▶ [DIRECTIONS FOR THIS TASK]:
Leave the pictures out, and repeat exactly every line from the one with "Image resolution: width=943" through the end of the data below.
*** Opening of GIVEN RECORDS ***
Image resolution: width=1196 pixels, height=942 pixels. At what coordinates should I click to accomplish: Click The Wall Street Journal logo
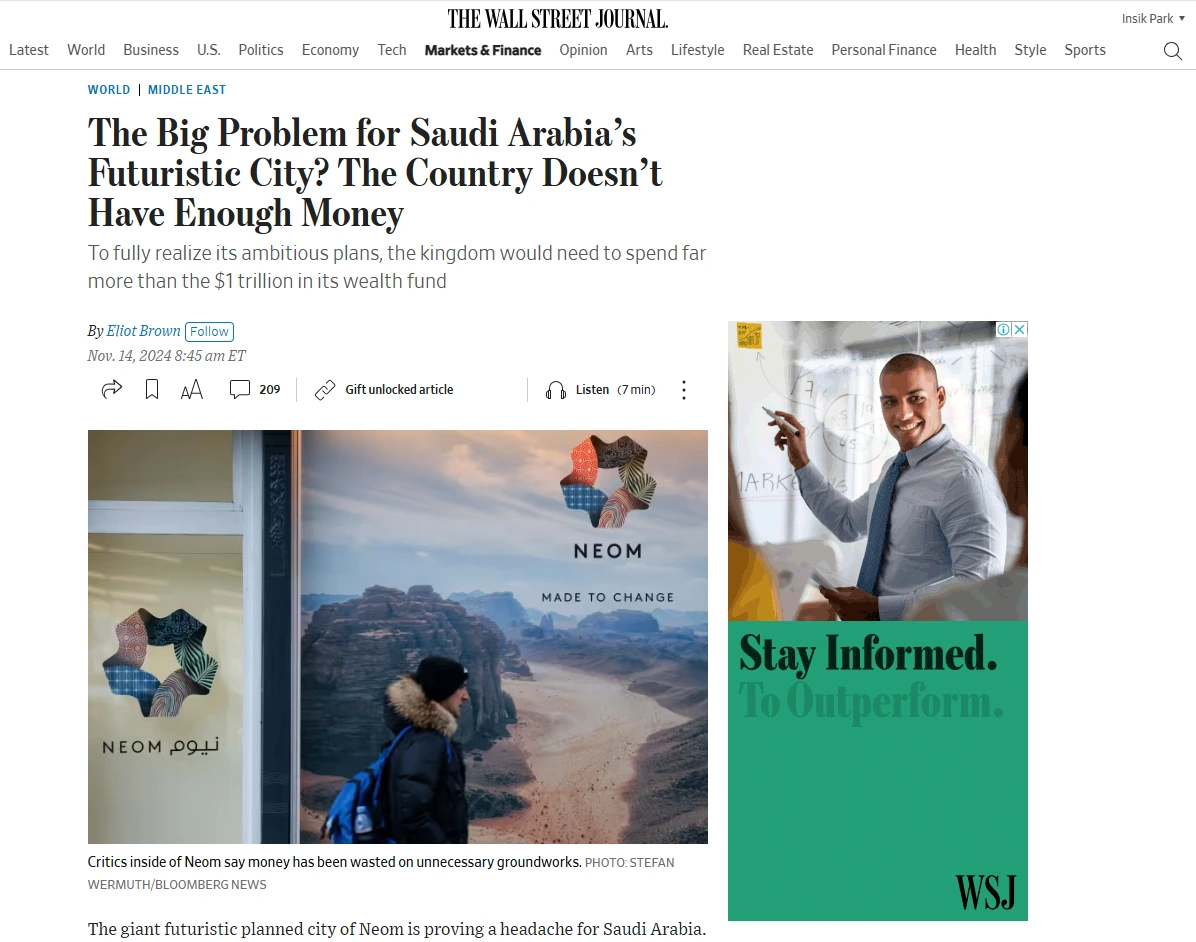click(x=558, y=18)
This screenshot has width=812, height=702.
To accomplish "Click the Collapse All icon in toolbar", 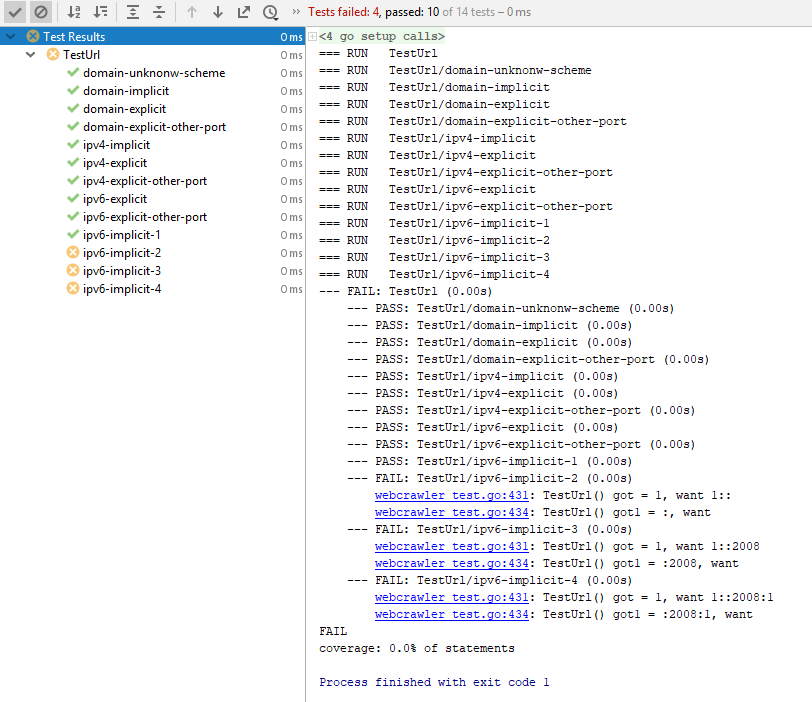I will pos(159,12).
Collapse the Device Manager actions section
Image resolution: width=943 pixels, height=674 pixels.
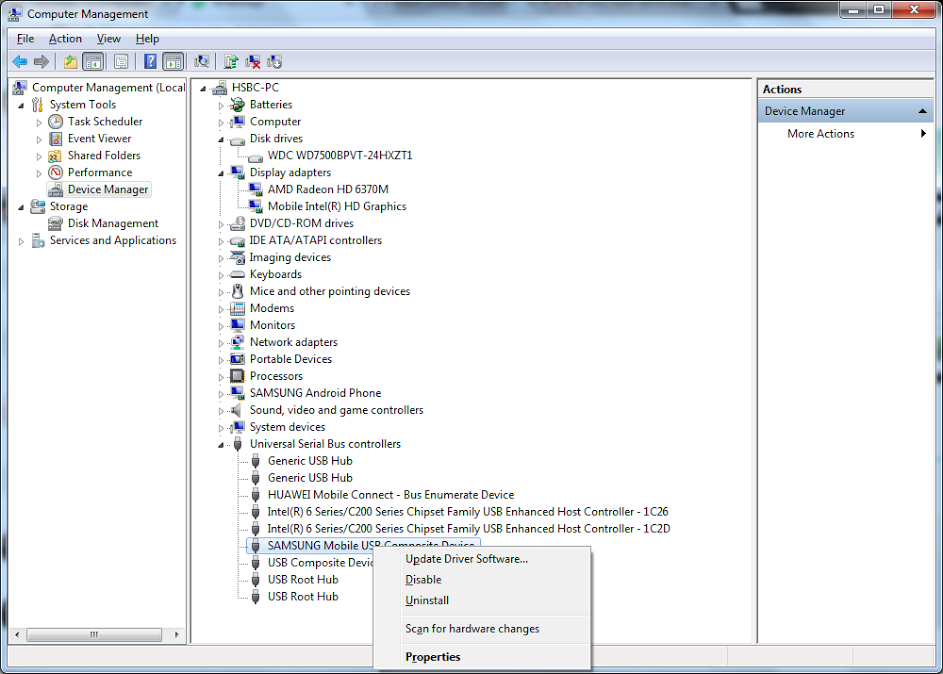pyautogui.click(x=925, y=110)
*** Close of GIVEN RECORDS ***
▶ [SOLUTION TO THIS PROBLEM]:
Image resolution: width=943 pixels, height=674 pixels.
pyautogui.click(x=925, y=110)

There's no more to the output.